Give the rows below as a JSON array of strings, one string per line, with blank lines omitted.
_ _ _ _ _
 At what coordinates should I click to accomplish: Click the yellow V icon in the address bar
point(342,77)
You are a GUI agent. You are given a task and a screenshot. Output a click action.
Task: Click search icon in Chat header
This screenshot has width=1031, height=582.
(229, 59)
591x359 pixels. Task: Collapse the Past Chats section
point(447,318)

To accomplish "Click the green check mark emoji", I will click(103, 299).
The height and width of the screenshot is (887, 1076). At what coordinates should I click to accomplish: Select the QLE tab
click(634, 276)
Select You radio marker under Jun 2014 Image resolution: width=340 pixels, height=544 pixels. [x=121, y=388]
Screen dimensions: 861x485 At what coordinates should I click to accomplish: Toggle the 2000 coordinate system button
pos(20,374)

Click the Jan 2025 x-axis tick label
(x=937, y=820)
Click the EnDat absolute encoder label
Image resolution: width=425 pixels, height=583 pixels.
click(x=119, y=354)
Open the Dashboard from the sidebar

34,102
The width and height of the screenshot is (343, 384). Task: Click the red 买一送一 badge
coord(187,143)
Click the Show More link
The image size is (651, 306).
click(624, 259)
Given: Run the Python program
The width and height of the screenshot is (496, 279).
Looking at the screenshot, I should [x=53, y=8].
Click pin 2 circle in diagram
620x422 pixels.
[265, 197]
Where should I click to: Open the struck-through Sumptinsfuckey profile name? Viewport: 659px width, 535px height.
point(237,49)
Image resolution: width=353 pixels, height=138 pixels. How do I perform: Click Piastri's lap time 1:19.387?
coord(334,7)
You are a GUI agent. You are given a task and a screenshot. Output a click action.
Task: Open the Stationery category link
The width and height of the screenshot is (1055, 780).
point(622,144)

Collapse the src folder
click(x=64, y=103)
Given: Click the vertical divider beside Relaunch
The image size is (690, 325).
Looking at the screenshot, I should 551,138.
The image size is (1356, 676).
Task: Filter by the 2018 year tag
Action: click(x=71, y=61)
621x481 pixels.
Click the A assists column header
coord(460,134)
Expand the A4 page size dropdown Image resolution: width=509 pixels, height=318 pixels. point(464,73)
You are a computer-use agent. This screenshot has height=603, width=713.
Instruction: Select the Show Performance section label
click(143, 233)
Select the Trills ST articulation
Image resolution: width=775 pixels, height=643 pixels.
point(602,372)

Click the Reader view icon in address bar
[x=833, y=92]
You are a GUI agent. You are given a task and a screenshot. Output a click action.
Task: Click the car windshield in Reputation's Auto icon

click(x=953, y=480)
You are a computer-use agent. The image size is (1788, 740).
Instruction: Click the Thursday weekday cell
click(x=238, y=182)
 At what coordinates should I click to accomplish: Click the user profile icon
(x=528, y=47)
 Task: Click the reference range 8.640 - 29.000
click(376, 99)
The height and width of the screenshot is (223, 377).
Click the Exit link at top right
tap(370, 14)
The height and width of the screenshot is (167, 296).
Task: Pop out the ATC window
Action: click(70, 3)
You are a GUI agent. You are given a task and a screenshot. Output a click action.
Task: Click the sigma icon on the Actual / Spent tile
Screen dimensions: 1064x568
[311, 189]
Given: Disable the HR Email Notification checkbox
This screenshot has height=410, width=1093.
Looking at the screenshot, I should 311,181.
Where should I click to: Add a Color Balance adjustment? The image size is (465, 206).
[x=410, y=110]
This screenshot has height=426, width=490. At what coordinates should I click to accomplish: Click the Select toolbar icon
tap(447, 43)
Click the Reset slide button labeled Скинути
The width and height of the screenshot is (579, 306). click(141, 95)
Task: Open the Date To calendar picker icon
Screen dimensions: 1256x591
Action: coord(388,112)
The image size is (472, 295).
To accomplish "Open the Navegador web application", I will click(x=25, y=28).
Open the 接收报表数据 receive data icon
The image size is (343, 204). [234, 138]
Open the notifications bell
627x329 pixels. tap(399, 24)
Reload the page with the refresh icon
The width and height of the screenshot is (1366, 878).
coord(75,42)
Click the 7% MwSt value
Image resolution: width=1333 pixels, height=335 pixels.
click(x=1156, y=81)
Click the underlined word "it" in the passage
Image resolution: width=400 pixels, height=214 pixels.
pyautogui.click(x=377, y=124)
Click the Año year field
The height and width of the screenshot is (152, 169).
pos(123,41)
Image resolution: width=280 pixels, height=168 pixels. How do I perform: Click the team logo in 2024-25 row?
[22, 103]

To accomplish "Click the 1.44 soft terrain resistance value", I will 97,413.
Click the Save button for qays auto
_ _ _ _ _
**THE ANSWER:**
[
  " At what coordinates should I click to accomplish: Click the yellow V icon in the address bar",
  "point(342,77)",
  "You are a GUI agent. You are given a task and a screenshot. Output a click action.",
  "Task: Click search icon in Chat header",
  "This screenshot has width=1031, height=582.",
  "(229, 59)",
  "591x359 pixels. Task: Collapse the Past Chats section",
  "point(447,318)",
  "To accomplish \"Click the green check mark emoji\", I will click(103, 299).",
  "The height and width of the screenshot is (887, 1076). At what coordinates should I click to accomplish: Select the QLE tab",
  "click(634, 276)",
  "Select You radio marker under Jun 2014 Image resolution: width=340 pixels, height=544 pixels. [x=121, y=388]",
  "Screen dimensions: 861x485 At what coordinates should I click to accomplish: Toggle the 2000 coordinate system button",
  "pos(20,374)",
  "Click the Jan 2025 x-axis tick label",
  "(x=937, y=820)",
  "Click the EnDat absolute encoder label",
  "Image resolution: width=425 pixels, height=583 pixels.",
  "click(x=119, y=354)",
  "Open the Dashboard from the sidebar",
  "34,102",
  "The width and height of the screenshot is (343, 384). Task: Click the red 买一送一 badge",
  "coord(187,143)",
  "Click the Show More link",
  "The image size is (651, 306).",
  "click(624, 259)",
  "Given: Run the Python program",
  "The width and height of the screenshot is (496, 279).",
  "Looking at the screenshot, I should [x=53, y=8].",
  "Click pin 2 circle in diagram",
  "620x422 pixels.",
  "[265, 197]",
  "Where should I click to: Open the struck-through Sumptinsfuckey profile name? Viewport: 659px width, 535px height.",
  "point(237,49)",
  "Image resolution: width=353 pixels, height=138 pixels. How do I perform: Click Piastri's lap time 1:19.387?",
  "coord(334,7)",
  "You are a GUI agent. You are given a task and a screenshot. Output a click action.",
  "Task: Open the Stationery category link",
  "The width and height of the screenshot is (1055, 780).",
  "point(622,144)",
  "Collapse the src folder",
  "click(x=64, y=103)",
  "Given: Click the vertical divider beside Relaunch",
  "The image size is (690, 325).",
  "Looking at the screenshot, I should 551,138.",
  "The image size is (1356, 676).",
  "Task: Filter by the 2018 year tag",
  "Action: click(x=71, y=61)",
  "621x481 pixels.",
  "Click the A assists column header",
  "coord(460,134)",
  "Expand the A4 page size dropdown Image resolution: width=509 pixels, height=318 pixels. point(464,73)",
  "You are a computer-use agent. This screenshot has height=603, width=713.",
  "Instruction: Select the Show Performance section label",
  "click(143, 233)",
  "Select the Trills ST articulation",
  "Image resolution: width=775 pixels, height=643 pixels.",
  "point(602,372)",
  "Click the Reader view icon in address bar",
  "[x=833, y=92]",
  "You are a GUI agent. You are given a task and a screenshot. Output a click action.",
  "Task: Click the car windshield in Reputation's Auto icon",
  "click(x=953, y=480)",
  "You are a computer-use agent. The image size is (1788, 740).",
  "Instruction: Click the Thursday weekday cell",
  "click(x=238, y=182)",
  " At what coordinates should I click to accomplish: Click the user profile icon",
  "(x=528, y=47)",
  " Task: Click the reference range 8.640 - 29.000",
  "click(376, 99)",
  "The height and width of the screenshot is (223, 377).",
  "Click the Exit link at top right",
  "tap(370, 14)",
  "The height and width of the screenshot is (167, 296).",
  "Task: Pop out the ATC window",
  "Action: click(70, 3)",
  "You are a GUI agent. You are given a task and a screenshot. Output a click action.",
  "Task: Click the sigma icon on the Actual / Spent tile",
  "Screen dimensions: 1064x568",
  "[311, 189]",
  "Given: Disable the HR Email Notification checkbox",
  "This screenshot has height=410, width=1093.",
  "Looking at the screenshot, I should 311,181.",
  "Where should I click to: Add a Color Balance adjustment? The image size is (465, 206).",
  "[x=410, y=110]",
  "This screenshot has height=426, width=490. At what coordinates should I click to accomplish: Click the Select toolbar icon",
  "tap(447, 43)",
  "Click the Reset slide button labeled Скинути",
  "The width and height of the screenshot is (579, 306). click(141, 95)",
  "Task: Open the Date To calendar picker icon",
  "Screen dimensions: 1256x591",
  "Action: coord(388,112)",
  "The image size is (472, 295).",
  "To accomplish \"Open the Navegador web application\", I will click(x=25, y=28).",
  "Open the 接收报表数据 receive data icon",
  "The image size is (343, 204). [234, 138]",
  "Open the notifications bell",
  "627x329 pixels. tap(399, 24)",
  "Reload the page with the refresh icon",
  "The width and height of the screenshot is (1366, 878).",
  "coord(75,42)",
  "Click the 7% MwSt value",
  "Image resolution: width=1333 pixels, height=335 pixels.",
  "click(x=1156, y=81)",
  "Click the underlined word \"it\" in the passage",
  "Image resolution: width=400 pixels, height=214 pixels.",
  "pyautogui.click(x=377, y=124)",
  "Click the Año year field",
  "The height and width of the screenshot is (152, 169).",
  "pos(123,41)",
  "Image resolution: width=280 pixels, height=168 pixels. How do I perform: Click the team logo in 2024-25 row?",
  "[22, 103]",
  "To accomplish \"Click the 1.44 soft terrain resistance value\", I will 97,413.",
  "Click the Save button for qays auto"
]